Próximos al final de la avenida, Selquist ordenó hacer un alto.
—Esperad aquí. Iré a ver si han apostado algún centinela.
Avanzó sigiloso, manteniéndose al abrigo de las sombras. Pasó la última casa de la avenida y giró a lo largo de la cerca. Al cabo de unos segundos, regresaba.
—Sí, maldita sea. Hay dos centinelas sentados a cada extremo de la valla. Uno de ellos es Gilberto, así que no me preocupa. Comparado con él, Barreno es una lumbrera.
—Oh, vaya, gracias, Selquist —dijo el aludido, sonrojado de placer.
—Podríamos intentarlo por otro sitio —continuó Selquist—, pero ya hemos perdido demasiado tiempo. Los draconianos no tardarán en atacar. Nos arriesgaremos. Manteneos agachados, y guardad silencio.
Los otros tres enanos lo siguieron hacia la izquierda, que era el lado donde Gilberto estaba apostado. Agachándose todo lo posible, cruzaron un pequeño plantío de manzanos que había en la última casa. Las sombras de las retorcidas ramas ocultaron los movimientos de los cuatro compañeros. Empezaban a salir del huerto cuando una voz los hizo pararse en seco.
—¿Hola? —llamó Gilberto con nerviosismo. Se bajó de la cerca y buscó a tientas el hacha que llevaba metida en el cinto—. Os estoy viendo. ¿Quién…, quién va?
—¡Qué Reorx le fría la cabeza! —maldijo Selquist, que se irguió y agitó la mano con gesto despreocupado—. Ah, eres tú, Gilberto.
—Sí, soy yo —respondió el otro enano con desconfianza—. Y tú ¿quién eres?
—Selquist, pedazo de bobo. Ya conoces a Barreno, a Mortero y a Majador.

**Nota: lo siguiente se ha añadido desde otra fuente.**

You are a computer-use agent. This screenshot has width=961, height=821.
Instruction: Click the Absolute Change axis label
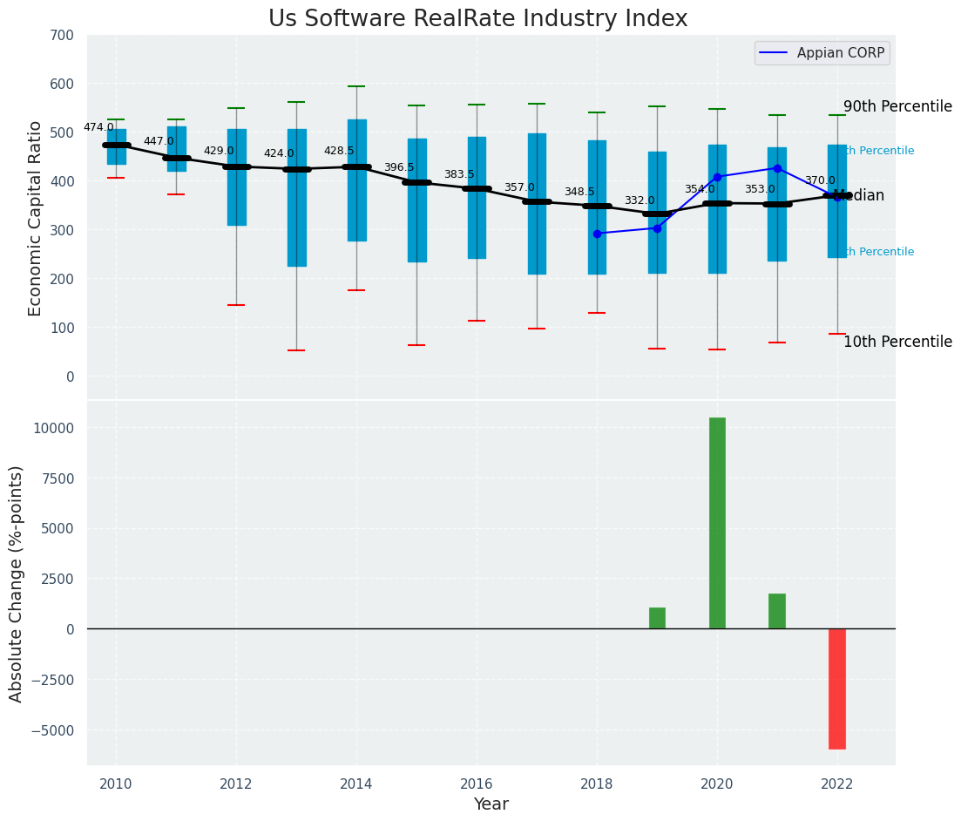point(16,584)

—Sí, claro. Hola, chicos. —Gilberto saludó con la mano.
—Hola —respondieron los cuatro en tono solemne al tiempo que le devolvían el saludo.

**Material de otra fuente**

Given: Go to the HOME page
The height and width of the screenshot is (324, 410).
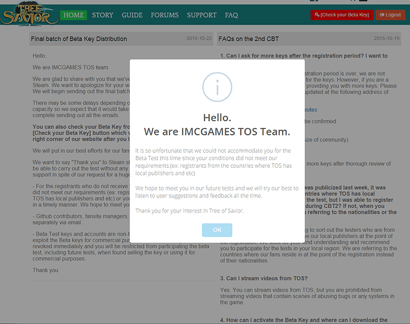Looking at the screenshot, I should (x=73, y=14).
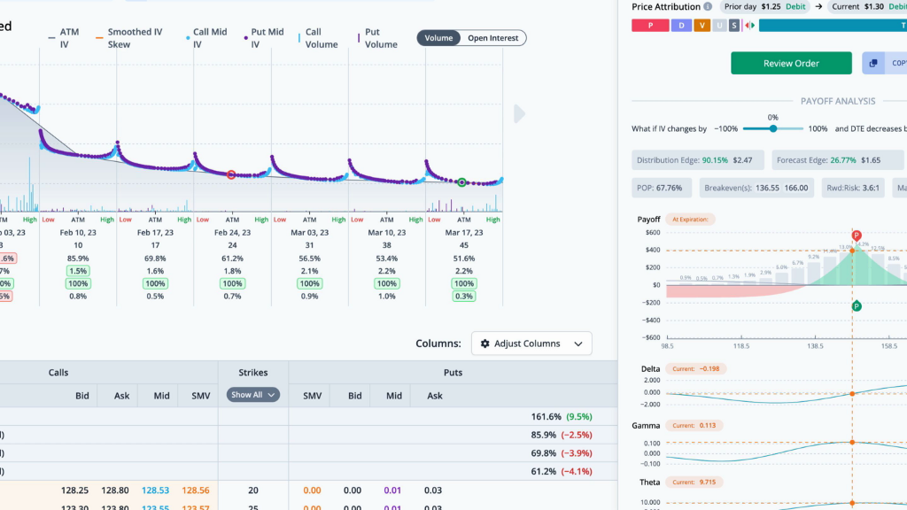Select the red P price attribution segment
This screenshot has width=907, height=510.
click(650, 25)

—¿Adónde vais? —preguntó Gilberto.
—De excursión, una comida campestre —respondió Selquist.
—¿De noche? —Gilberto estaba mosqueado.
—Es el mejor momento —aseguró Selquist—. No hay moscas.

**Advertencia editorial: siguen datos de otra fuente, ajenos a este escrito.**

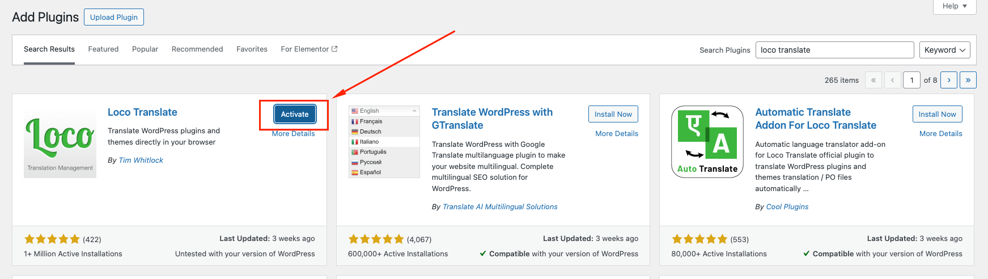Go to next page of results
Screen dimensions: 988x279
[x=949, y=80]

Gilberto se quedó pensativo unos segundos.
—Sí, pero los draconianos vienen hacia aquí —dijo al cabo.
—Bah, llevamos comida de sobra para todos. Bueno, tenemos que marcharnos. Hasta luego, Gilberto.
—Sí, hasta luego, Gilberto. —Los otros tres le dijeron adiós agitando las manos y corrieron en pos de su líder.
—Que os divirtáis —les deseó el centinela, que volvió a tomar asiento en la valla.